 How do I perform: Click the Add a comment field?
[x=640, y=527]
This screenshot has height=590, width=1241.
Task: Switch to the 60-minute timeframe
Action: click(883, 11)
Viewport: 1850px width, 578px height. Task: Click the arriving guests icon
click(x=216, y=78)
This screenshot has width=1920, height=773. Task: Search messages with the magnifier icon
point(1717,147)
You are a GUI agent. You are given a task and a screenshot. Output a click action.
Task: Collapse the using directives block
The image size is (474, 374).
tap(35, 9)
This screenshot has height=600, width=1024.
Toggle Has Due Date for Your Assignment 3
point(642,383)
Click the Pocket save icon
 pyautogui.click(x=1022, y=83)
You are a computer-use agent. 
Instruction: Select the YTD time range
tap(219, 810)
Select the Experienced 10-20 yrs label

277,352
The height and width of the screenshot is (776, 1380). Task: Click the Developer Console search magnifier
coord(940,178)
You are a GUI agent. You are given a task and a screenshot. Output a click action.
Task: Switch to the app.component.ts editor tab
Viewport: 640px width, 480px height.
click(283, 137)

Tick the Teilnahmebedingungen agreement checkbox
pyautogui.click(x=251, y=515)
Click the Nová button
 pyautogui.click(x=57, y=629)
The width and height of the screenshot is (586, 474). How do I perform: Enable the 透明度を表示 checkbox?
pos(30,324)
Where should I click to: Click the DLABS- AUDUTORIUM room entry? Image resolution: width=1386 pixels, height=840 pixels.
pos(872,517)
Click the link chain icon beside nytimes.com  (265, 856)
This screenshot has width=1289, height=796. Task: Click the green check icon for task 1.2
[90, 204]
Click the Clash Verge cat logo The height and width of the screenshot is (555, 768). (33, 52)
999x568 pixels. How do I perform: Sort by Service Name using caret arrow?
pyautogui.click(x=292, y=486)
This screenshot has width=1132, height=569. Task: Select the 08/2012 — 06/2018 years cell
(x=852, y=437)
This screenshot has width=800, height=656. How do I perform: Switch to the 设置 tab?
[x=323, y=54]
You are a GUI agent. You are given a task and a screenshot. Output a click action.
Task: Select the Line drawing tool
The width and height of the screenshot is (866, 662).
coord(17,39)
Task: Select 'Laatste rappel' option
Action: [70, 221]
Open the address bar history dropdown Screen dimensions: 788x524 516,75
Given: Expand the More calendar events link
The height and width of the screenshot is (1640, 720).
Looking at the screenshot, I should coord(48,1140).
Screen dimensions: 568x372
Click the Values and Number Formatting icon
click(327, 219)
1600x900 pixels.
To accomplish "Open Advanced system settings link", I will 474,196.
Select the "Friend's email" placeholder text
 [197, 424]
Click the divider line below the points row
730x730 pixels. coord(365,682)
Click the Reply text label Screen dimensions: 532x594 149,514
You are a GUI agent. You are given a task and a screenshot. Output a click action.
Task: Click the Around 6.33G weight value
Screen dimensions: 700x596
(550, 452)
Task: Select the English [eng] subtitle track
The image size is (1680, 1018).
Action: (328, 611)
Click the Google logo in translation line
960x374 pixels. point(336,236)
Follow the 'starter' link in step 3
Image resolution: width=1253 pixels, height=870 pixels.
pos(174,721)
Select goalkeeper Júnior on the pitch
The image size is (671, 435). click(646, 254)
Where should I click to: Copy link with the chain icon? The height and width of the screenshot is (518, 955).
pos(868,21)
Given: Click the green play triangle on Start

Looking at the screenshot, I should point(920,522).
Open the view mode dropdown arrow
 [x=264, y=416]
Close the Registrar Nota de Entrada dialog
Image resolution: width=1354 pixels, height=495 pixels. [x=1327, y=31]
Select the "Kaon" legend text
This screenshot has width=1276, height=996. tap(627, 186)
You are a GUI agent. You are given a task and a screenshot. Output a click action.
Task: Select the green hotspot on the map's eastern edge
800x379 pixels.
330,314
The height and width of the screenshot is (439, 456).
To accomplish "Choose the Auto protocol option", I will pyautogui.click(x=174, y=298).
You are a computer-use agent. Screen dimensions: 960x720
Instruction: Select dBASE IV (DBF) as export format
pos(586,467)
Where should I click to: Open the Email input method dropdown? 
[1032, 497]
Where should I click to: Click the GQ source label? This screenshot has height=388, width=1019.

········

Scan the material above for the string "accomplish". Copy each line that holds it.

To accomplish "Open Advanced system settings link", I will 474,196.
To accomplish "Choose the Auto protocol option", I will pyautogui.click(x=174, y=298).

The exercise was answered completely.